Nunca nieva a gusto de todo el mundo

La situación de las estaciones catalanas podría considerarse privilegiada si su actividad, aunque sea bajo mínimos, se compara con la de otros complejos. Es el caso de Candanchú, en el Pirineo aragonés, que aún no ha podido abrir puertas esta temporada por falta de nieve. Las estaciones de Navarra están en idéntica situación y también Javalambre, en Teruel. Y más al sur, en Sierra Nevada, la estación andaluza sólo ha podido acondicionar un par de kilómetros de pistas.

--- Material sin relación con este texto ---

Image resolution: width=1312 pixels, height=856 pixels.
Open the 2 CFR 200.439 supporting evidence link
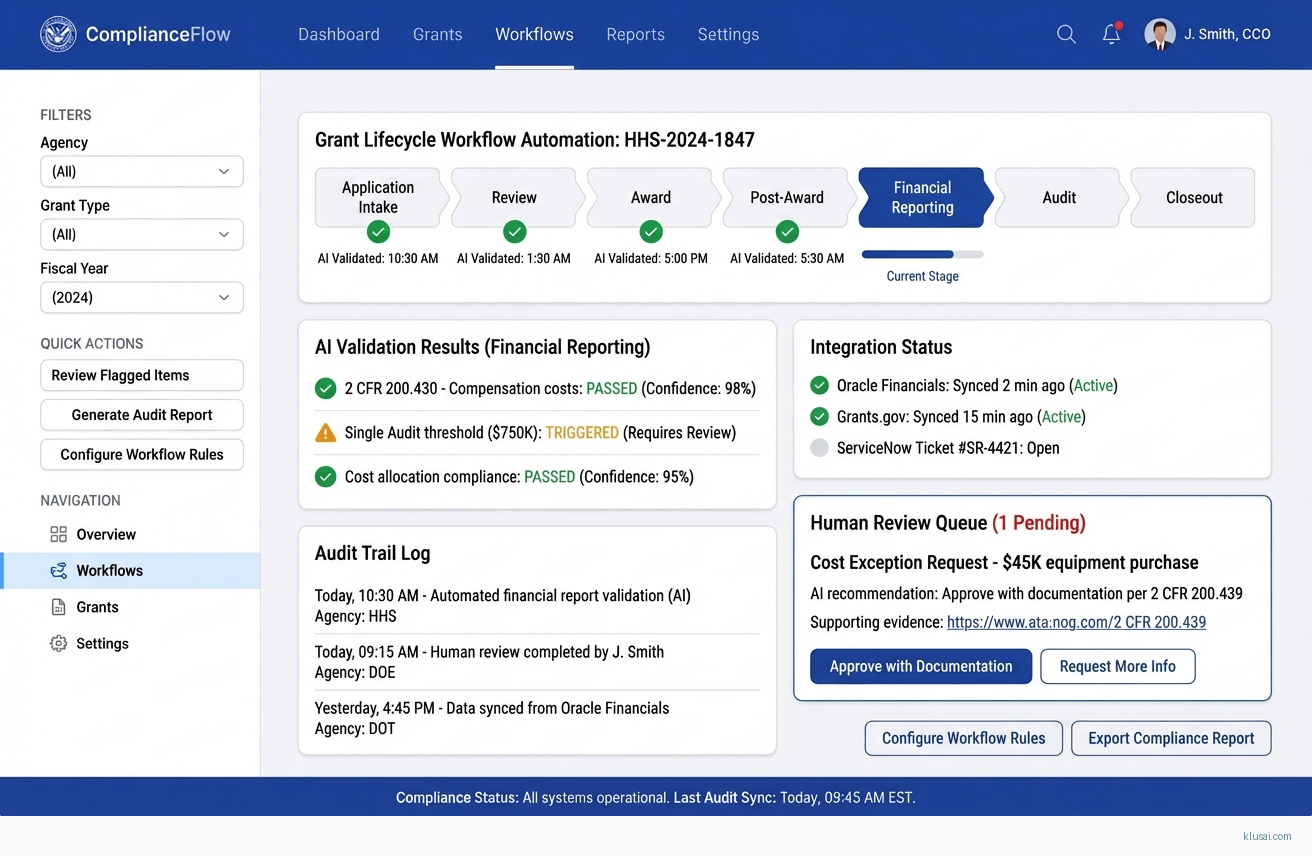1076,622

A falta de esquí los turistas alojados esta Navidad en las comarcas de montaña han optado por otras actividades, imposibles otros años a estas alturas de diciembre. Por ejemplo, se ha detectado esta última semana un incremento de visitantes al parque nacional de Aigüestortes, quienes pueden acceder hasta los 2.000 metros de altitud con los taxis que salen de Boí y Espot, igual que en los meses estivales. Y desde esa cota sí es posible pisar nieve natural.